* **Given passage**:
=======

In the last decade, there has been a paradigm shift in cancer treatment from the use of nonselective cytotoxic agents toward targeted therapies aimed at cellular pathways that have been hijacked by the cancer (1). Indeed, in 2015, oncology was a natural choice as the initial focus of the U.S. government Precision Medicine Initiative, a $215 million investment for individualized approach to patient care (2). Conventional cancer therapies like radiation can lead to cardiovascular (CV) toxicities due to direct, nonselective myocardial injury (3). Paradoxically, several of the novel targeted oncology therapies are associated with a wide spectrum of CV complications in humans, which were unanticipated based on nonclinical (also known as “preclinical”) safety studies 4, 5. Such discrepancies highlight the limitations of current nonclinical strategies in predicting cardiotoxicities.

Here, we discuss new insights on CV safety in the development of novel targeted anticancer drugs. Successful and efficient drug development is predicated on establishing nonclinical models that can be high-throughput, cost-effective, and comparable to human physiology for the purposes of clinical efficacy and safety. In addition, these models must help in understanding mechanisms of CV toxicities and strategies for CV toxicity protection. We explore drug-induced cardiotoxicity testing strategies and review the existing nonclinical models (in vitro, in vivo, and in silico), which focus on identifying CV complications with high mortality risk such as sudden cardiac death secondary to arrhythmia and heart failure (Figure 1). In particular, we highlight recent advances in human pluripotent stem cell-derived cardiomyocytes (PSC-CMs) as a revolutionary in vitro model that can improve cardiotoxicity assessment via personalized medicine and discuss the merits of in vivo and in silico models. Combining data from these respective methods will ensure a better translation to improving patient safety. Last, we conclude with a discussion of the clinical implications of monitoring and reducing CV toxicities gleaned from nonclinical studies.

=======

* **Data**:
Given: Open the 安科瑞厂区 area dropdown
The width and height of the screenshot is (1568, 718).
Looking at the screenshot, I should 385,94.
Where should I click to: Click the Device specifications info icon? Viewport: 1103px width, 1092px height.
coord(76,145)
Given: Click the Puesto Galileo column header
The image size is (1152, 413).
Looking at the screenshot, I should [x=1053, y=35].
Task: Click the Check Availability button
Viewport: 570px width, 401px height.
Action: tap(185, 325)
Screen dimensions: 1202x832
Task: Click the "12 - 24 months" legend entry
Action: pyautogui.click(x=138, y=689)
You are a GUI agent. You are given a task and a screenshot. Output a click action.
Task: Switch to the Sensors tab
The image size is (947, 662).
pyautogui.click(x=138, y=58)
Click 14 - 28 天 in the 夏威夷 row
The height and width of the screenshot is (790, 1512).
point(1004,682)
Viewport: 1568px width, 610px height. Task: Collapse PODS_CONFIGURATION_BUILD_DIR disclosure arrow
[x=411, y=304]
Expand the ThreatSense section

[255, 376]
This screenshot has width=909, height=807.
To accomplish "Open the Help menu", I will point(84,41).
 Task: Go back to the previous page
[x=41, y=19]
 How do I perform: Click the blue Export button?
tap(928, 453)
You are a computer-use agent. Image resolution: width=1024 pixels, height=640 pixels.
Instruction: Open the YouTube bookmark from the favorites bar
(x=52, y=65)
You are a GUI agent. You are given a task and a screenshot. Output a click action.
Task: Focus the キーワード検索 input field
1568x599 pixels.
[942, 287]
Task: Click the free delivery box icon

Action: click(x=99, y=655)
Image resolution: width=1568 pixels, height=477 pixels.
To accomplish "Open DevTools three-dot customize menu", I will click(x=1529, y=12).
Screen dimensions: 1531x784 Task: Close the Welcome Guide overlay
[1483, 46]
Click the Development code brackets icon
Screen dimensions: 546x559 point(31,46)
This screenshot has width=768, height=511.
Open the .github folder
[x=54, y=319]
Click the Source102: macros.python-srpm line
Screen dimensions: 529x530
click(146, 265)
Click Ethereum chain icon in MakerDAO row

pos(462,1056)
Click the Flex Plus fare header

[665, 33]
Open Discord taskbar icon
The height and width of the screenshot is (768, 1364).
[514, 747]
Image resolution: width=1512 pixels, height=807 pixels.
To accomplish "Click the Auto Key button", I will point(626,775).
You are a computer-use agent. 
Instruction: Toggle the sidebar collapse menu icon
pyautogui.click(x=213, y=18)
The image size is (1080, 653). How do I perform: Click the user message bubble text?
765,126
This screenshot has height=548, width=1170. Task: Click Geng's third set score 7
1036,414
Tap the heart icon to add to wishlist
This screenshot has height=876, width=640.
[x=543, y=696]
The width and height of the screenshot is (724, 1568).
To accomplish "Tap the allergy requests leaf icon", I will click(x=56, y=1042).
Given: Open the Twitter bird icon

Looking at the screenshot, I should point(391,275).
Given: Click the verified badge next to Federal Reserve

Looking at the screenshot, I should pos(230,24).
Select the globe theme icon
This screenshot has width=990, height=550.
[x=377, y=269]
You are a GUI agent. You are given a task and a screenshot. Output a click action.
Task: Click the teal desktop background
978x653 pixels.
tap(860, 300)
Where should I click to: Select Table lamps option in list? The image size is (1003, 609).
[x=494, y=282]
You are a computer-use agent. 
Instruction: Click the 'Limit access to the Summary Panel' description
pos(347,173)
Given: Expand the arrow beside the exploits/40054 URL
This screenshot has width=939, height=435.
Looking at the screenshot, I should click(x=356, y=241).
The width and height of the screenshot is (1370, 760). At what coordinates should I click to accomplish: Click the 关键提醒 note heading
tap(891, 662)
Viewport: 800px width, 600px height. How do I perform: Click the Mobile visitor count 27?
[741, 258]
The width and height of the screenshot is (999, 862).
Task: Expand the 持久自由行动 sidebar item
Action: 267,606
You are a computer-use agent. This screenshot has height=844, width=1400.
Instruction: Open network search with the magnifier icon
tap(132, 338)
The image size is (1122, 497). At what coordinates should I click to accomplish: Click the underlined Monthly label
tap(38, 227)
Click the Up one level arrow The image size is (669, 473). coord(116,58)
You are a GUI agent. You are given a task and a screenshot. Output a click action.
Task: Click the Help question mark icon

=======

* **Tasks for this exercise**:
1. In the passage on the cardiac toxicity of targeted cancer drugs, how much was invested in the U.S. government Precision Medicine Initiative?
2. Decide whether each statement agrees with the passage on the cardiac toxicity of targeted cancer drugs. Answer yes or no for each, and quote the deciding words.
(a) Radiation can cause cardiovascular toxicities through direct, nonselective myocardial injury.
(b) Nonclinical safety studies predicted the cardiovascular complications of the novel targeted therapies.
(c) Human pluripotent stem cell-derived cardiomyocytes are presented as an in vivo model.
3. Extend the passage on the cardiac toxicity of targeted cancer drugs from its last sentence.

* **Exercise results**:
1. $215 million.

2.
(a) Yes: "Conventional cancer therapies like radiation can lead to cardiovascular (CV) toxicities due to direct, nonselective myocardial injury"
(b) No: "which were unanticipated based on nonclinical (also known as “preclinical”) safety studies"
(c) No: "human pluripotent stem cell-derived cardiomyocytes (PSC-CMs) as a revolutionary in vitro model"

3.
Figure 1.

The Need for More Effective Methods of Nonclinical Screening in Cancer Treatment-Related Cardiotoxicities

There are numerous in vivo, in vitro, and in silico models that can be used for both nonclinical testing of CV toxicities and follow-up investigations of underlying mechanisms, which can be used to develop cardioprotective therapies. IND = investigational new drug; NDA = new drug application.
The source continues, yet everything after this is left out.